Trump, l’euro e la paura ossessiva del secondo posto
Il dollaro resta dominante con il 56,3% delle riserve globali, ma non è più intoccabile come quando superava il 70%. Questa lenta erosione alimenta a Washington la preoccupazione di un mondo meno dipendente dagli USA. E Trump, che concepisce il potere come supremazia, percepisce l’euro come una minaccia potenziale, non immediata ma credibile.
È in questo quadro che si comprendono i suoi assalti all’Europa: le lusinghe ai governi euroscettici, gli attacchi scomposti a Bruxelles, l’appoggio a chi sogna un’Europa frantumata in piccole patrie. Un’Europa divisa significa un euro indebolito. E un euro indebolito frena la diversificazione delle riserve mondiali, lasciando il dollaro unico dominatore. Per Washington questo è vitale: perdere anche pochi punti percentuali significa ridurre la capacità degli Stati Uniti di finanziare se stessi a costi irrisori e di usare la moneta come leva geopolitica. È il famoso “privilegio esorbitante” che gli USA difendono dal 1945.
L’euro è inoltre l’unica alternativa sistemica credibile, in un mondo in cui lo yuan resta poco convertibile e pesantemente controllato da Pechino. Non stupisce che Trump minacci sfracelli se i BRICS provano a creare strumenti di pagamento alternativi al dollaro. Per lui, la supremazia monetaria non è un dettaglio tecnico: è il cuore del potere americano.
A rendere il quadro più insidioso c’è anche Putin, che ha tutto l’interesse a indebolire l’Europa, favorendo divisioni interne e sentimenti anti-UE. Indebolire l’Europa significa indebolire la sua moneta, e dunque la sua autonomia strategica. È la stessa logica che accomuna gli interessi di Mosca e di Trump, pur da prospettive opposte: dividere per comandare.

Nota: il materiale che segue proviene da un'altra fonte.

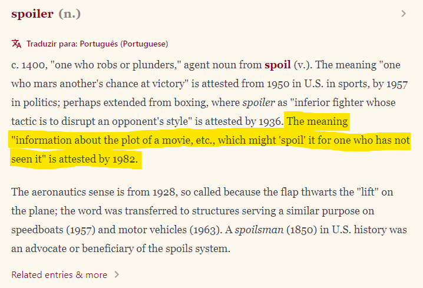Open Related entries & more

click(60, 274)
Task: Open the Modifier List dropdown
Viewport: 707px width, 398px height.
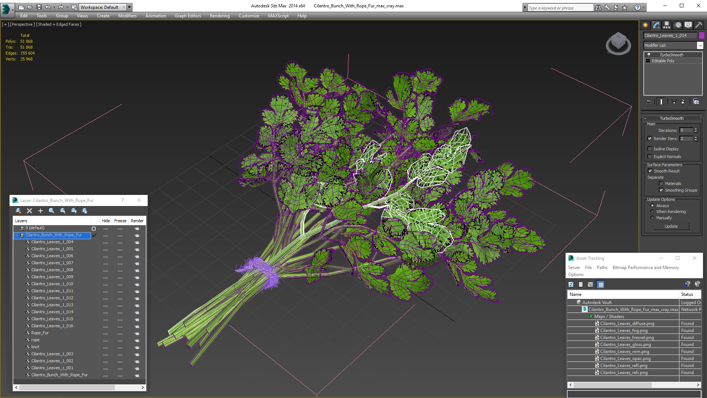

L’euro non scalzerà il dollaro nel breve periodo. Ma è abbastanza forte da mettere in discussione un mondo regolato da un’unica potenza. Ed è proprio questa forza silenziosa a renderlo un bersaglio. Difenderlo non è solo un gesto economico: è un atto politico di lucidità e maturità europea. Significa proteggere la nostra autonomia, la nostra voce nel mondo e la possibilità di non farci dettare il futuro da chi considera la stabilità altrui una minaccia al proprio dominio.